The field behind where the studio building used to be was the site of the station's massive, eight tower directional antenna system, the largest in the state. The towers are gone but we were able to find evidence of them. Above, the base of the west tower.
The eight towers were aligned in two parallel rows, with Six towers running L-R behind the building and two more towers beyond that. This picture is of one of the easterly towers in the line of 6.
This tower was closest to the building.
We located one of the old transmission lines.
Part of the original ground screen at the base of one of the towers. Reportedly the original ground system consisted of over 100,000 feet of copper radials!
When we went looking for the old WNLC bomb shelter in August, 2010 we weren't exactly sure of it's location and as you can see in the photo above the area is quite overgrown. But after walking around for a few minutes we spotted this conduit sticking out of a mound of earth. It was a vent pipe from the top of the shelter that tipped us off to the location of the structure.
The front of the WNLC shelter which is buried into the side of a hill.
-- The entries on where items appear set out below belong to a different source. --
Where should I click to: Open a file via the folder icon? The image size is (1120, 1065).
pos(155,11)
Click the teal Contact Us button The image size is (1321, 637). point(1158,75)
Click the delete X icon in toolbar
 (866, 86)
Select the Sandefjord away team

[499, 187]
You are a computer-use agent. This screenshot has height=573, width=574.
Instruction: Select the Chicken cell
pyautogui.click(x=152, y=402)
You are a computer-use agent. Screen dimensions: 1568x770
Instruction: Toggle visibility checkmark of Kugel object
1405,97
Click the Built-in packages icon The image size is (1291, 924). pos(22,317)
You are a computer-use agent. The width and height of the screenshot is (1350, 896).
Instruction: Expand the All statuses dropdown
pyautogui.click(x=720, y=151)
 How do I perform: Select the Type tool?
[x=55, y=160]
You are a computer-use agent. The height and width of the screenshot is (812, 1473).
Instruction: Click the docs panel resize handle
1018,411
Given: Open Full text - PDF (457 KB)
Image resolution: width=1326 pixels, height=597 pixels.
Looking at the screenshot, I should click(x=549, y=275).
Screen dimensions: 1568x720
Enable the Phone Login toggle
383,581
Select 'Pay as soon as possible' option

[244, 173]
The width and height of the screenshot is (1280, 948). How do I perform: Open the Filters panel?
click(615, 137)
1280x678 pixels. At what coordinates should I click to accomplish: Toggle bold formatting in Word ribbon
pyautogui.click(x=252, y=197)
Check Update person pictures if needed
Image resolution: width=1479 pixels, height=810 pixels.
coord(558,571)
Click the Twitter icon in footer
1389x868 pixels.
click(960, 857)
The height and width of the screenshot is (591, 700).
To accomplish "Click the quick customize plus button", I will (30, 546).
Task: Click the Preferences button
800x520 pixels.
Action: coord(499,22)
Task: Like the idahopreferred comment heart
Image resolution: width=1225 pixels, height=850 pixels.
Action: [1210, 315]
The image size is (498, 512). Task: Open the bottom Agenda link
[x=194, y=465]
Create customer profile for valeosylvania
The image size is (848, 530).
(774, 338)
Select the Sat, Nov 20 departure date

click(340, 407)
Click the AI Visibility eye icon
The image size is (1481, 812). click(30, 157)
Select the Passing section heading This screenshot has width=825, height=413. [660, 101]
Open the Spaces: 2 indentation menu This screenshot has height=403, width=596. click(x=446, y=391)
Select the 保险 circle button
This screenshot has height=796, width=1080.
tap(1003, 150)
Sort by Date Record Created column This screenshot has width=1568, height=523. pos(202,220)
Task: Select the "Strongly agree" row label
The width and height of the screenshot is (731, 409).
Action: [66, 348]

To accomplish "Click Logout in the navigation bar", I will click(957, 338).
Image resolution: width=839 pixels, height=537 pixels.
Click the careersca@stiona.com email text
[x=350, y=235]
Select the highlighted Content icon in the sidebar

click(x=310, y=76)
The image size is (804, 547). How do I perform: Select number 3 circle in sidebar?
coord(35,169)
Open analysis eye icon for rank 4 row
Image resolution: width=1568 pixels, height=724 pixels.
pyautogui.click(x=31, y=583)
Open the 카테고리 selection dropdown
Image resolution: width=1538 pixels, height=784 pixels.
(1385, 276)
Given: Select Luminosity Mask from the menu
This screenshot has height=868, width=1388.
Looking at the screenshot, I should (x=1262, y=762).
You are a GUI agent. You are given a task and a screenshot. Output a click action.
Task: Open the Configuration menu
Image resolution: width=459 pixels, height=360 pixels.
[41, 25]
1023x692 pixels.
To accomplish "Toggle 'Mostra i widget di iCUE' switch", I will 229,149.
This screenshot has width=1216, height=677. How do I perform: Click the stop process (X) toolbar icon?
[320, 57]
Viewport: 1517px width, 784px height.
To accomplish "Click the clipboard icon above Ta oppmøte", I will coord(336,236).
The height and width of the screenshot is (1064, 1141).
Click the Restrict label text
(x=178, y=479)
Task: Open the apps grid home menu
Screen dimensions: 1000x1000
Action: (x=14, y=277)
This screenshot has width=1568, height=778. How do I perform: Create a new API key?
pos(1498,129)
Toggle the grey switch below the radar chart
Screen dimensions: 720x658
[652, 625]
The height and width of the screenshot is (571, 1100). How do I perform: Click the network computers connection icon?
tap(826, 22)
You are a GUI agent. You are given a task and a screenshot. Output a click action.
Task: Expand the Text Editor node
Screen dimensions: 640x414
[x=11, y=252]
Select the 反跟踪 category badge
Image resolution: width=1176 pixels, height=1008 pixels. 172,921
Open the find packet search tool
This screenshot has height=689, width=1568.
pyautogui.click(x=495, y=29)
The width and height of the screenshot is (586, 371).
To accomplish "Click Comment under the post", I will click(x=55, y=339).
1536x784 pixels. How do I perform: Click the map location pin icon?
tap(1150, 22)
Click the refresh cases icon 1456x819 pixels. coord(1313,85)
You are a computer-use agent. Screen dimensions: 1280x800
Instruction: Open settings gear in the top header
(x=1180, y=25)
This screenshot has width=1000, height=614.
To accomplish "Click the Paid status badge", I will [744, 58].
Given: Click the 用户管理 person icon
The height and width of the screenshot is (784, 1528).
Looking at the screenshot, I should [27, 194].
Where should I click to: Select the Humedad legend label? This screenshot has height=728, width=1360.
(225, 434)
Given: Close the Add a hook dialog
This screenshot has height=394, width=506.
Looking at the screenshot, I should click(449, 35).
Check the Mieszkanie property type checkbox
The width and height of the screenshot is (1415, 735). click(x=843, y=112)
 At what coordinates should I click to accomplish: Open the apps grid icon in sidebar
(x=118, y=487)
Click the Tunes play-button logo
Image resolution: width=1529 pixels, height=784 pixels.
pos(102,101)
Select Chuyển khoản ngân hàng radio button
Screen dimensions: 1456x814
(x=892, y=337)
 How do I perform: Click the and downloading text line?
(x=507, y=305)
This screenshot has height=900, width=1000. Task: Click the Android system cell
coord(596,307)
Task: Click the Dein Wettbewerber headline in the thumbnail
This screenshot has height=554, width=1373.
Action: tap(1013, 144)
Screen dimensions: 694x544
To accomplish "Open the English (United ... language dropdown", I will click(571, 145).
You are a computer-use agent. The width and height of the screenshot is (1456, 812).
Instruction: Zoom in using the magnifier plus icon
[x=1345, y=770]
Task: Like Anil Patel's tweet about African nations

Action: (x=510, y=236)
Looking in the front door which had been pried open by vandals we weren't sure what we were going to find.
Unfortunately vandals had done a pretty good job on trashing the interior of the shelter. After going throught the front door and proceeding down a short corridor one has to turn right to access this room. Like many shelter, this one had a right angle turn at the entrance for blast and/or radiation protection.
We noticed something unusual that we hadn't seen in the other shelters we had visited: a small pass through adjacent to the door. This concrete walled space apparently had double doors which would have allowed small items to be passed through from the outside to the inside of the shelter without opening the larger door. We're not sure what this was used for.
Remains of the electrical service panel, along with conduits (we assume) leading back under the parking lot to the
Looking from the main room into the area where the studio was originally located.
Given how vandalized the place was we didn't expect to find any of the old studio equipment but we did find a side room where you can still see the counters that supported the console, tape decks and turntables. The papers were old program logs from the 90s.
View looking back towards the entrance corridor.
Looking out from inside the shelter. Thankfully the shelter was never used in an emergency but one has to wonder what the occupants would have seen looking out this door after emerging from the shelter after a war.
Three of the eight towers behind the building can be seen in this 1982 photo.
1982 photo of the WNLC bomb shelter which reportedly contained a small studio and emergency AM transmitter.